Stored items
[Start of Attachment]

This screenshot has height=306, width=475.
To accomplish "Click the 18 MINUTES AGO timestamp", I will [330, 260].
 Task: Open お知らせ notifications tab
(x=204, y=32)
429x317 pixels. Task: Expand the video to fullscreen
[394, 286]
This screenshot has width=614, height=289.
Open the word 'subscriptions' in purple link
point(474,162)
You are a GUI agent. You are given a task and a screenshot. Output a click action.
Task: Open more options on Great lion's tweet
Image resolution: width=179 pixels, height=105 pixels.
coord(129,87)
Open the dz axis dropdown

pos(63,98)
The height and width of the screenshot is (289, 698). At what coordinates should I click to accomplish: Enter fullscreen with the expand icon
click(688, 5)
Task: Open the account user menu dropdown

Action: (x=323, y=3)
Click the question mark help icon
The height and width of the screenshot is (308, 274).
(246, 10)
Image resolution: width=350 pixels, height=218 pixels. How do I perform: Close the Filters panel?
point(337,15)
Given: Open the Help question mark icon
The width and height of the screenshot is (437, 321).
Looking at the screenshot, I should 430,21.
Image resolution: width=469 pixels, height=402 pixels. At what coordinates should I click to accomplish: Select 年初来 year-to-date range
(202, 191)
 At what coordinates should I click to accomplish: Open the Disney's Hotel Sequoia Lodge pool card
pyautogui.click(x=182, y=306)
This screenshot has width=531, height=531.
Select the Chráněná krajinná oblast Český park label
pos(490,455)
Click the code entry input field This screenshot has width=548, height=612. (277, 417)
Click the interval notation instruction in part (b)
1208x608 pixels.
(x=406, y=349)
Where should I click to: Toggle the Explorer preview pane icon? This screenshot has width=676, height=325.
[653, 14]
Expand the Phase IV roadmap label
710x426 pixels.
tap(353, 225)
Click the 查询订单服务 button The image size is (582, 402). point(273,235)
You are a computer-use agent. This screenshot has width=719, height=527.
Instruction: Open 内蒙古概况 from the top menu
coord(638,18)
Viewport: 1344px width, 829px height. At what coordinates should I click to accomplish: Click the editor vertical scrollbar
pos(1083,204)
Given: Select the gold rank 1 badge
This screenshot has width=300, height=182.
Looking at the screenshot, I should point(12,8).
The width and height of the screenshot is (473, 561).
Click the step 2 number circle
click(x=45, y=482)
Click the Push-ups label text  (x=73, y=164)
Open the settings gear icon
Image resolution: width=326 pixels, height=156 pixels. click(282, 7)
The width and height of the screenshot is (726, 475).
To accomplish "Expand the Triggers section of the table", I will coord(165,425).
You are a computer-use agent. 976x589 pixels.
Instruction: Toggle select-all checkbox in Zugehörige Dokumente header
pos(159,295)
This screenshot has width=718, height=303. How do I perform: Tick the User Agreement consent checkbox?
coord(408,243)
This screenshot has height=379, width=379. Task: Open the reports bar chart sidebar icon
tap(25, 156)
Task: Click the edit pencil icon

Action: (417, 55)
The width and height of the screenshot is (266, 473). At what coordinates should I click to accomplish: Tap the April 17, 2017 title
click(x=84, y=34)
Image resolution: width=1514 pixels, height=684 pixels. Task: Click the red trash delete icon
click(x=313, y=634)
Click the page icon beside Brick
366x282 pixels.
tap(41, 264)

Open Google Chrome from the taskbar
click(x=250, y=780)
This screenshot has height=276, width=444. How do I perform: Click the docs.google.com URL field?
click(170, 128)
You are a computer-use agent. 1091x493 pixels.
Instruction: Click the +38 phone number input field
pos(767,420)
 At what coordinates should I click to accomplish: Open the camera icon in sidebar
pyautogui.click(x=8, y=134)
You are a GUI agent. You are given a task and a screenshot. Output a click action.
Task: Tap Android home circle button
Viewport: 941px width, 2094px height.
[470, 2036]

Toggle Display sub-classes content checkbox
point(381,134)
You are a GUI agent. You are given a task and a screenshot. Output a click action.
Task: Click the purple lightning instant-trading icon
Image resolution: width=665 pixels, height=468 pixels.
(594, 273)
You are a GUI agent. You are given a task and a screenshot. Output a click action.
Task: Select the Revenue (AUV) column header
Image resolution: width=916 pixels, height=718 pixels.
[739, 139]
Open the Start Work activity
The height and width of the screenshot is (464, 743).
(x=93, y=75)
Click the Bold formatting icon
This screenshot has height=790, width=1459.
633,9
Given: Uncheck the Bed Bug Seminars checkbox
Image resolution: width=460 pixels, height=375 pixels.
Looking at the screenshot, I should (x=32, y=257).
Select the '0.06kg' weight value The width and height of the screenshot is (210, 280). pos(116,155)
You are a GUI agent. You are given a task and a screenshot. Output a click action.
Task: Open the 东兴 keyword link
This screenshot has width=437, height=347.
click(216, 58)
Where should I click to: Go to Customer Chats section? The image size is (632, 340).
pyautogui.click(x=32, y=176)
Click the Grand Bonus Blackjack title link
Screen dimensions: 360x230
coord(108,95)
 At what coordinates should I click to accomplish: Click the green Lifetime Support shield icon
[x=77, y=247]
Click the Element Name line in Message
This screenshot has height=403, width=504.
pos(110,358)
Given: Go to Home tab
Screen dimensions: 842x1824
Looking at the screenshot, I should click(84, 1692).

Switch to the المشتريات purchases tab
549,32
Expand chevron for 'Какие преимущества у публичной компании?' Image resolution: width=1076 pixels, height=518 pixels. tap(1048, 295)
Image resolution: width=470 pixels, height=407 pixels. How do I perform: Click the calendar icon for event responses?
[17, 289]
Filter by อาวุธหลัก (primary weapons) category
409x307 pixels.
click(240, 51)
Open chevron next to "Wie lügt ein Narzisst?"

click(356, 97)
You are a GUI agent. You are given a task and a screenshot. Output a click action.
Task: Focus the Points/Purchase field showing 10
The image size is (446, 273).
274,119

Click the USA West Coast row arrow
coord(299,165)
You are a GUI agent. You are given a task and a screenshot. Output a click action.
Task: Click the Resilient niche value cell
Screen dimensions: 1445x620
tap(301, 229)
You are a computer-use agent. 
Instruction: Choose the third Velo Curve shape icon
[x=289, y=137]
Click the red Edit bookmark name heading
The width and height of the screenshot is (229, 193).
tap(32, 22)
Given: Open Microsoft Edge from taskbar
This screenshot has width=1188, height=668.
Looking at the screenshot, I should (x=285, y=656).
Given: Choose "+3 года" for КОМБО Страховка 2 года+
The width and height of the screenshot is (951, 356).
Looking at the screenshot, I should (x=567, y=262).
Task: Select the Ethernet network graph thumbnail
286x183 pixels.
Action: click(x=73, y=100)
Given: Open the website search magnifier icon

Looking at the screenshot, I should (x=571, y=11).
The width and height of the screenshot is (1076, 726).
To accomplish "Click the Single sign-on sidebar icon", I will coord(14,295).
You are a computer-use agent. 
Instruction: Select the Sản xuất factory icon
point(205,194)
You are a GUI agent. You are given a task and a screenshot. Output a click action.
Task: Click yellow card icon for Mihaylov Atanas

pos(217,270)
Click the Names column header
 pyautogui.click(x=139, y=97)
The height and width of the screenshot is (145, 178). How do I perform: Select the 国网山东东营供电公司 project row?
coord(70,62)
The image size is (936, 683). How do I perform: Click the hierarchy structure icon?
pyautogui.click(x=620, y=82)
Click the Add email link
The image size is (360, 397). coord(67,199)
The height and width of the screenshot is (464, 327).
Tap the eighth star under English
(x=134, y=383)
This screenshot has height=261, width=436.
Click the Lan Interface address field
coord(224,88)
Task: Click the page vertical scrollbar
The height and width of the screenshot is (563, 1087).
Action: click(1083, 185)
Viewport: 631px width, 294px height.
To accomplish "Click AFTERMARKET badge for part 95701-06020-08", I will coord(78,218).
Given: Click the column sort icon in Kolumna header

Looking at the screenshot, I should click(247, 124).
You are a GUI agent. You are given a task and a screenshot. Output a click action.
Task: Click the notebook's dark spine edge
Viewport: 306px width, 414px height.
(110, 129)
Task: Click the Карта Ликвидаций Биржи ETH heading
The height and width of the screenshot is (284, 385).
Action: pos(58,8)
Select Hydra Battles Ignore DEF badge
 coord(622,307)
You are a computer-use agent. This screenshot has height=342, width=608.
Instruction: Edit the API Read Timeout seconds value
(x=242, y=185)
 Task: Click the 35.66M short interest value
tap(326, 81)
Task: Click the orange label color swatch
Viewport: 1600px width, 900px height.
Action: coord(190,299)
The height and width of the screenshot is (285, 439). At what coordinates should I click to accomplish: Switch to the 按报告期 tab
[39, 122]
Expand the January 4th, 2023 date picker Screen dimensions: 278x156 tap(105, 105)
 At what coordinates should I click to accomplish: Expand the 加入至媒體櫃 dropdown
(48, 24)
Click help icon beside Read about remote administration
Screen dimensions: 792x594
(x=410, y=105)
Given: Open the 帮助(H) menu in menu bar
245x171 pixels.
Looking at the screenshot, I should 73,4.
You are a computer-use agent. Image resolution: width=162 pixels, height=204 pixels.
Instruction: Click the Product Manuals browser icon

[End of Attachment]

What are the lines, exactly as written above, from the line with "Image resolution: width=1514" to the line with "You are a computer-use agent. 1091x493", both included? Output only those.

Image resolution: width=1514 pixels, height=684 pixels. Task: Click the red trash delete icon
click(x=313, y=634)
Click the page icon beside Brick
366x282 pixels.
tap(41, 264)

Open Google Chrome from the taskbar
click(x=250, y=780)
This screenshot has height=276, width=444. How do I perform: Click the docs.google.com URL field?
click(170, 128)
You are a computer-use agent. 1091x493 pixels.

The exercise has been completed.